Abstract

In nonlinear acoustic landmine detection the vibration interaction of the top-plate of the buried plastic landmine with the adjacent soil is a subject of interest due to the strong nonlinear coupling. Donskoy discovered the significance of using nonlinear vibro-acoustic two-tone tests to help find buried relatively compliant landmines at certain nonlinearly generated combination frequencies; and that false alarms were reduced due to minimal nonlinear interactions over relatively rigid buried objects. Later, work by Sabatier showed that certain nonlinear experimental results involving tuning curves and profiling at a large number of combination frequencies from two-tone tests (in buried plastic anti-tank inert landmine experiments) revealed that the nonlinear effects were similar to the mesoscopic/nanoscale nonlinear elastic behavior observed in geomaterials like sandstone.

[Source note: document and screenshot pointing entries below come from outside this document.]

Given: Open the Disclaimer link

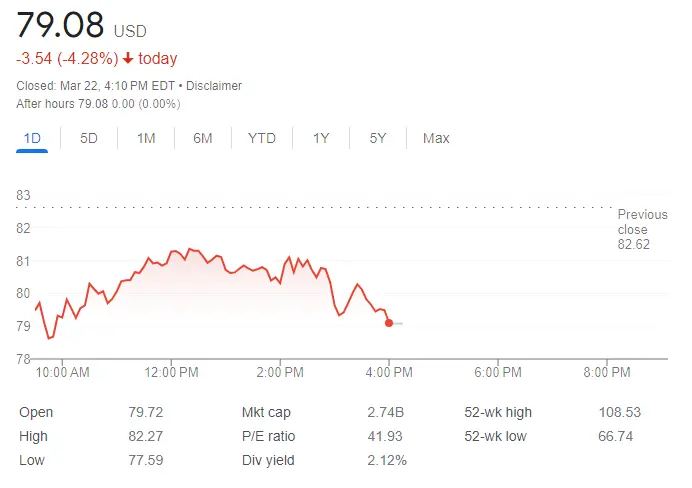Looking at the screenshot, I should [x=214, y=86].
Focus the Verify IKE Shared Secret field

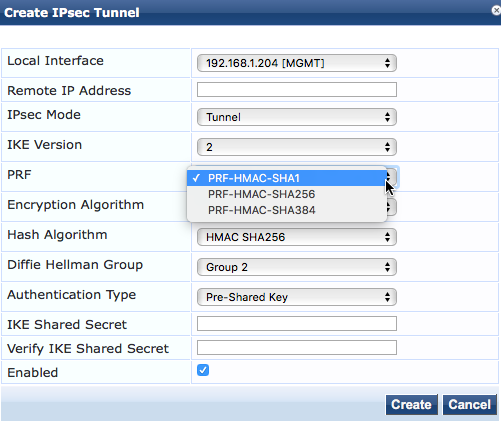(x=297, y=348)
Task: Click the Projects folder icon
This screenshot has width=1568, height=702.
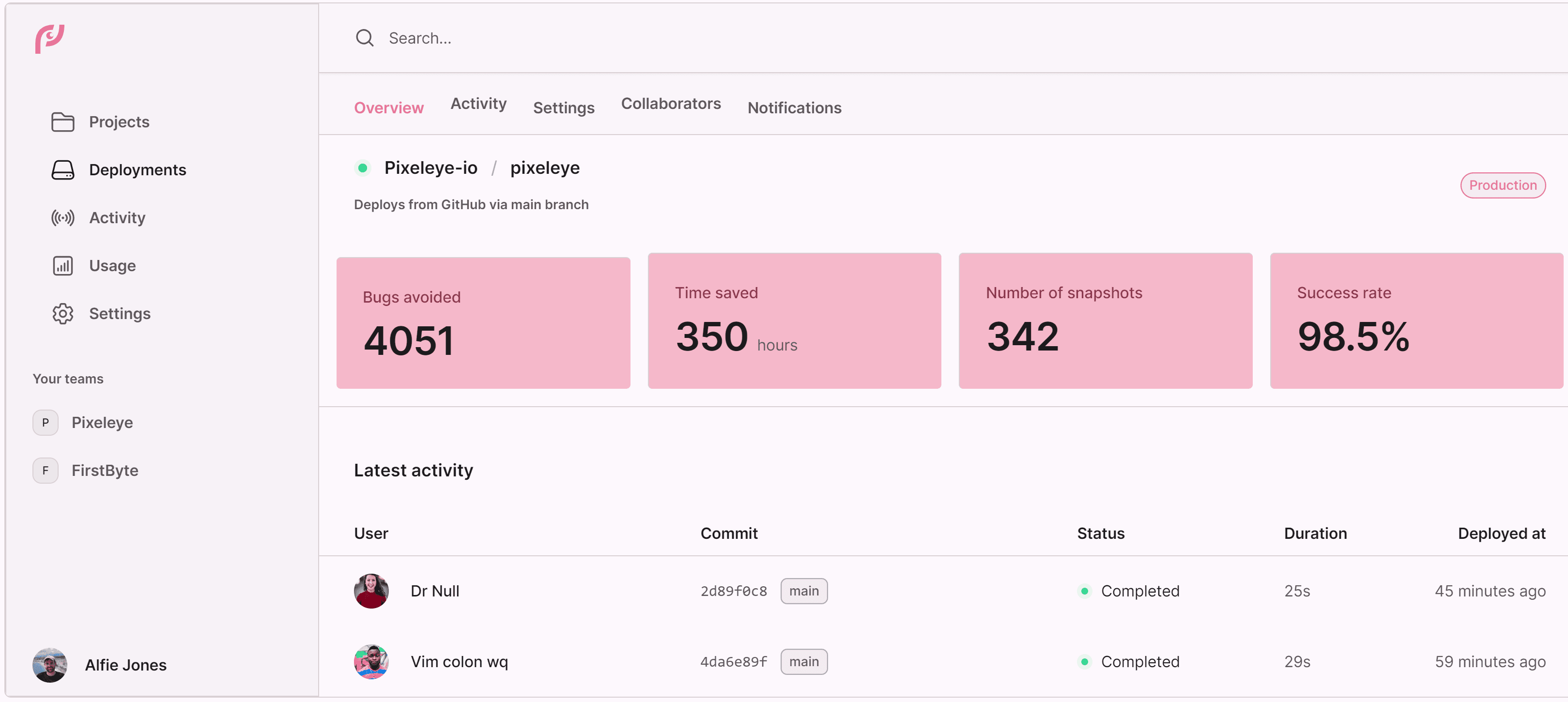Action: (62, 122)
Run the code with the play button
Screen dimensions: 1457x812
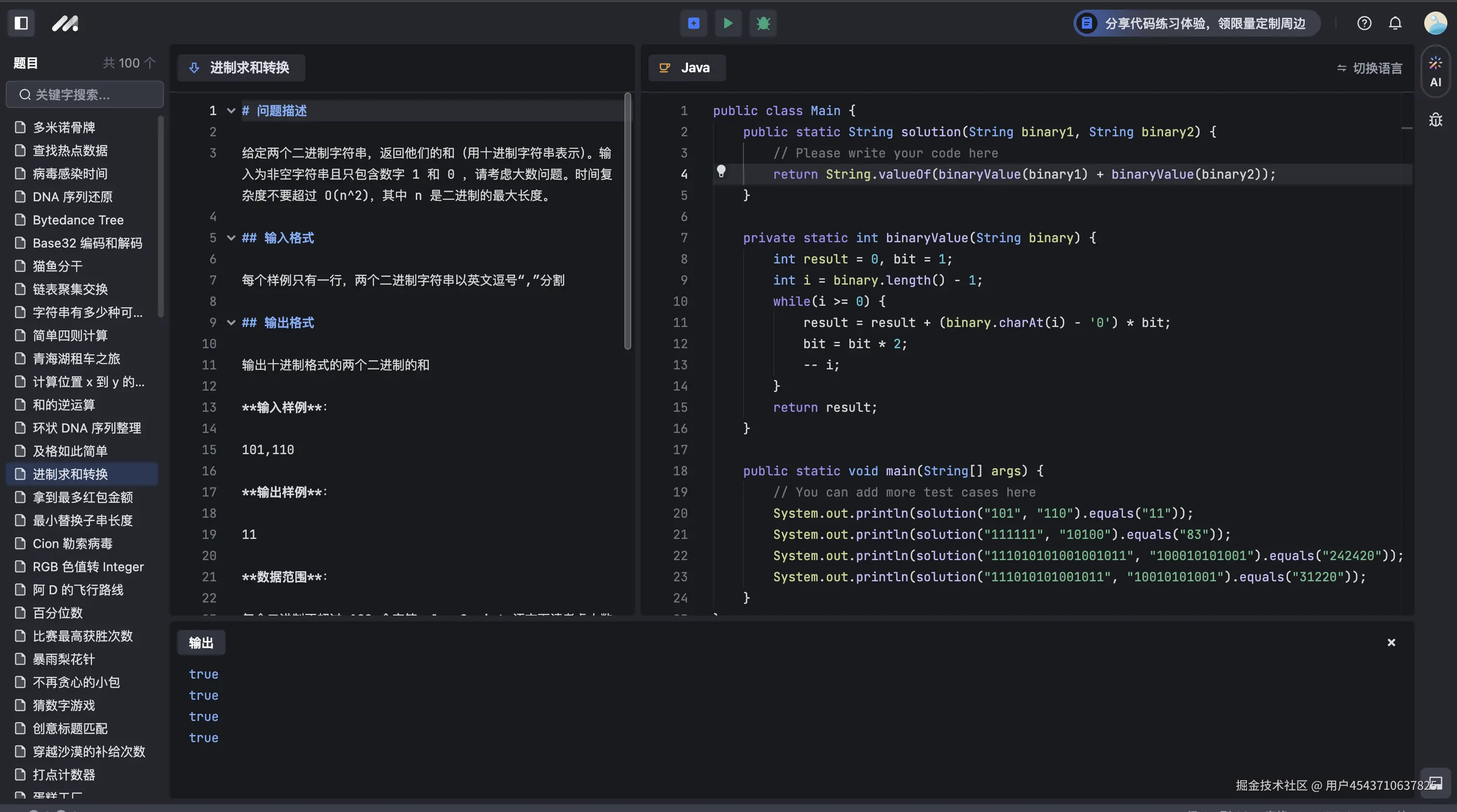(x=728, y=23)
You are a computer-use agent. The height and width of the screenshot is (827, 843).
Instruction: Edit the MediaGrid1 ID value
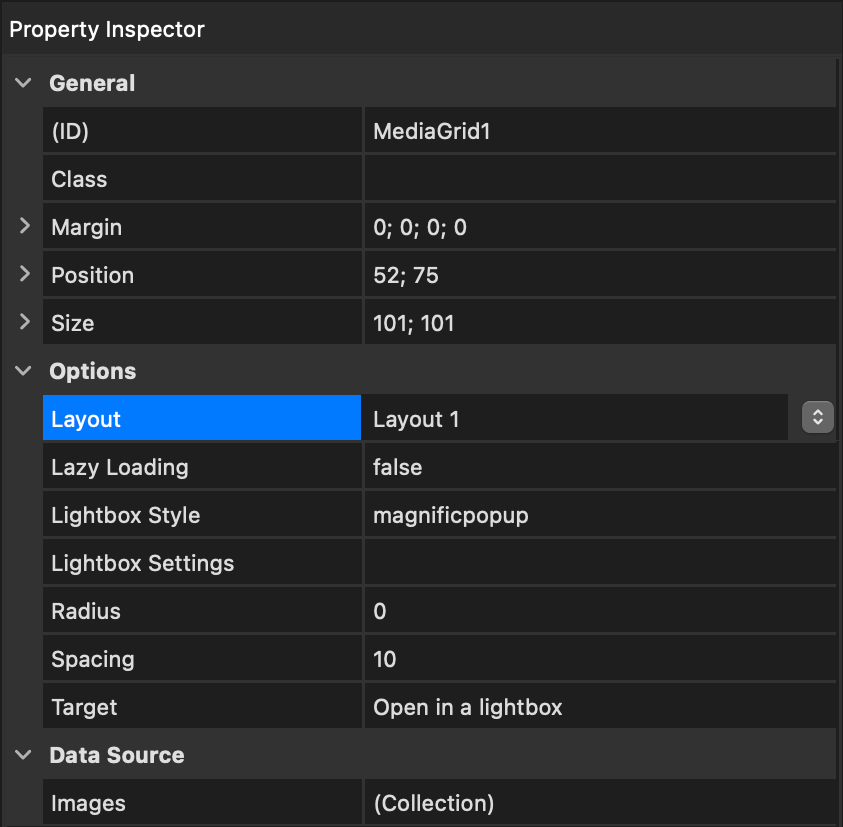point(600,131)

Here, an apparatus called the soil-plate oscillator is used to model the nonlinear interaction of a thin clamped vibrating acrylic plate with a small column of dry sifted soil supported over it. Measurements of the effects of tuning curves taken at increased amplitude acoustic drive amplitude (exhibiting softening) can be explained if hysteresis effects (characteristic of the mesoscopic nonlinear) interaction are taken into consideration. Lissajou patterns of the driving force vs. displacement also reveal hysteresis effects. [Work support by ONR.]